Julio De Vido, ancien ministre de la planification sous les deux gouvernements Kirchner (2003-2015) et participant à deux conférences internationales de l’Institut Schiller, a déclaré sur Radio Grafica le 3 mars : « Je pense qu’il y a des intérêts qui veulent que l’Argentine abandonne son plan nucléaire et c’est pourquoi Atucha a été désigné comme la raison de l’échec du système ». D’autre part, il a affirmé qu’« il y a toute une opération visant à annuler les accords que nous avions signés avec la Chine et la Russie pour la construction de trois autres centrales nucléaires. Ils essaient d’associer [les centrales nucléaires] à la corruption et à l’énergie sale ».

« Regardez la situation dans laquelle se trouve l’Allemagne avec son retour au charbon – ce à quoi il faut ajouter le fait que les Yankees ont fait sauter le gazoduc que [l’Allemagne] avait construit avec la Russie pour garantir son approvisionnement », a souligné l’ancien ministre argentin, faisant référence aux révélations de Seymour Hersh. La réalité est que certains intérêts américains ne veulent pas que l’Argentine se développe de manière souveraine : « Laura Richardson, [la commandante du United States Southern Command], l’a dit très clairement : pas de lithium, pas d’énergie nucléaire, pas de ressources énergétiques ».

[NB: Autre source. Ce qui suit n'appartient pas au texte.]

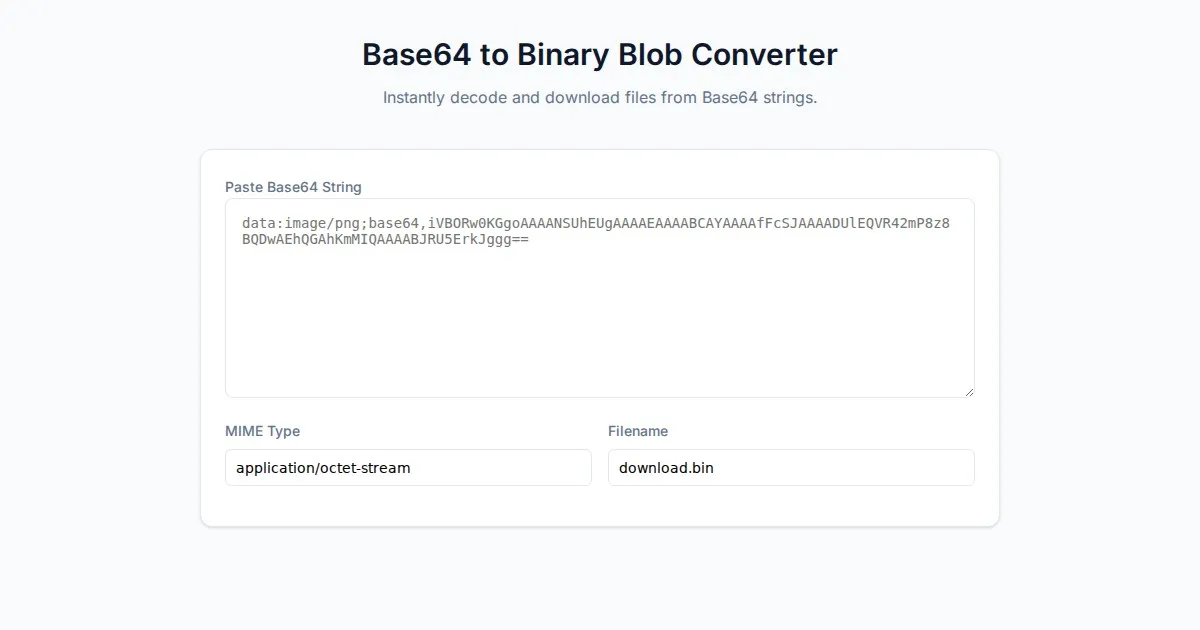Screen dimensions: 1200x630
Task: Focus the MIME Type input field
Action: click(x=408, y=467)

Pour ce qui est de rendre la centrale d’Atucha responsable de la panne, De Vido a déclaré à La Politica Online que l’ « opération Atucha » avait clairement un parfum géopolitique. Car, comme il l’a souligné, l’Argentine est sur le point d’achever la construction de son usine d’uranium enrichi, 100 % argentine, et de terminer son prototype de petit réacteur modulaire CAREM, « et les puissances nucléaires n’aiment pas cela. Cela inquiète le United States Southern Command. Blâmer Atucha n’était pas une erreur fortuite ».